Durante los días en que su hermano estuvo enfermo no tuvo esta sensación porque el rostro demacrado, transfigurado por la fiebre y el dolor, con la barba crecida, se había diferenciado altamente del suyo.

Pero una vez que estuvo inmóvil, tendido sobre su muerte total se llamó a un barbero para que «arreglara» el cadáver. Él estuvo presente, pegado contra el muro, cuando llegó el hombre vestido de blanco y armado con el limpio instrumental de su profesión… Con la precisión de un maestro cubrió de espuma la barba del muerto (la boca espumosa. Así lo vi antes de morir) y, lentamente, como quien va revelando un secreto tremendo, empezó a rasurarlo. Fue entonces cuando lo asaltó «esa» idea horrible.
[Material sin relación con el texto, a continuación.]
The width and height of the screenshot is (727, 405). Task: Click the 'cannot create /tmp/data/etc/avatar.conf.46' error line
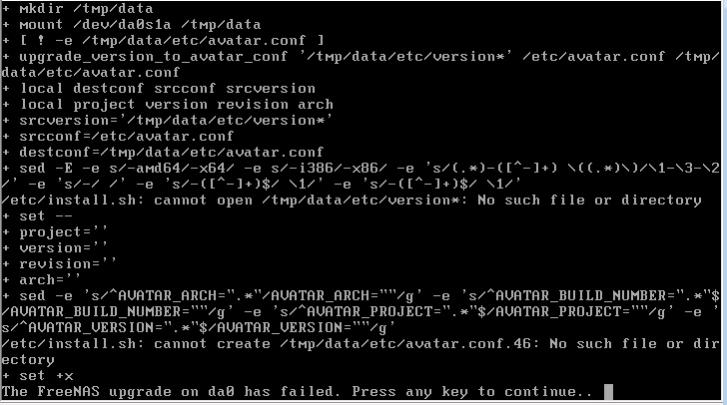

A medida que, al paso de la navaja, iba surgiendo el rostro pálido y terroso del hermano gemelo, él iba sintiendo que aquel cadáver no era una cosa extraña a él, sino que estaba fabricado de su misma sustancia terrena, que era su propia repetición… Sentía la extraña sensación de que sus parientes habían extraído del espejo la imagen suya, la que él veía reflejada en el cristal cuando se afeitaba. Ahora que esa imagen respondía a cada uno de sus movimientos había tomado independencia. Él la había visto afeitarse otras veces, todas las mañanas. Pero asistía a la dramática experiencia de que otro hombre estuviera quitándole la barba a la imagen de su espejo, prescindiendo de su propia presencia física. Tuvo la certeza, la seguridad de que si en aquel momento se hubiera acercado a un cristal lo habría encontrado en blanco aunque la física no tuviera una explicación exacta para aquel fenómeno. ¡Era la conciencia del desdoblamiento! ¡Su doble era un cadáver! Desesperado, tratando de reaccionar, palpó el muro firme que le subió por el tacto como una corriente de seguridad. El barbero terminó su labor y con la punta de las tijeras cerró los párpados del cadáver. La noche le quedó temblando adentro, en la irrevocable soledad del cuerpo desgajado. Así eran exactos. Dos hermanos idénticos, inquietamente repetidos.